FTI is likely to stick with consulting acquisitions, though expanding its reach to more industries, he said. Pincus noted the addition of Cambio Health Solutions in May and Ringtail Solutions Group, a technology consulting firm, in February as evidence of FTI's broadening horizons.

The company's stock soared 10.5 percent yesterday to $23.57 a share on the Nasdaq stock market.

FTI's forensic accounting business, which investigates a company's financial statements to detect fraud, has been especially hot in the wake of corporate scandals. The company also provides economic and litigation consulting and corporate finance and restructuring services.

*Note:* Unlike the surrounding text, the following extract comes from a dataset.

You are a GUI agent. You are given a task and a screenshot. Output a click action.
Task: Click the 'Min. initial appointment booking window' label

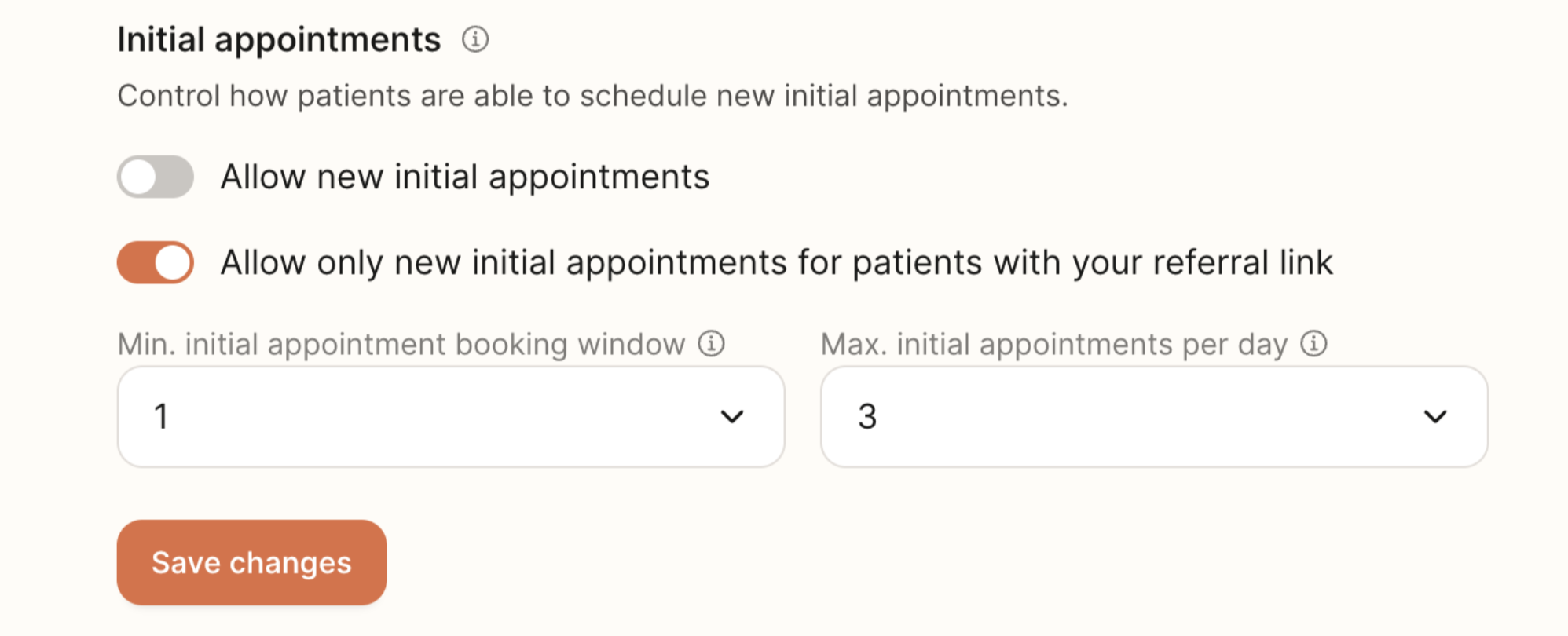click(x=401, y=344)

Besides providing fuel for acquisitions, the $300 million from the debt offering would allow FTI to be much more aggressive in its stock repurchase program, which is set to end in October. The company said yesterday that it plans to repurchase at least $100 million worth of common shares. Repurchasing stock is intended to raise a company's stock price by decreasing supply, and is usually a sign that the company believes its stock is undervalued.

"This plan for stock repurchase ... speaks to the confidence of future prospects," Gold said.

By refinancing, FTI can "fix their interest at a reasonable rate, about 6.5 percent fixed," Gold said. Pincus added that $300 million in public debt is "well within our capacity for debt coverage."

FTI also said yesterday that it expects to report second-quarter revenue of $123.9 million, an increase of over 15 percent from last year's second quarter.

The company employs about 1,200 people with offices in 24 U.S. cities, London and Melbourne, Australia.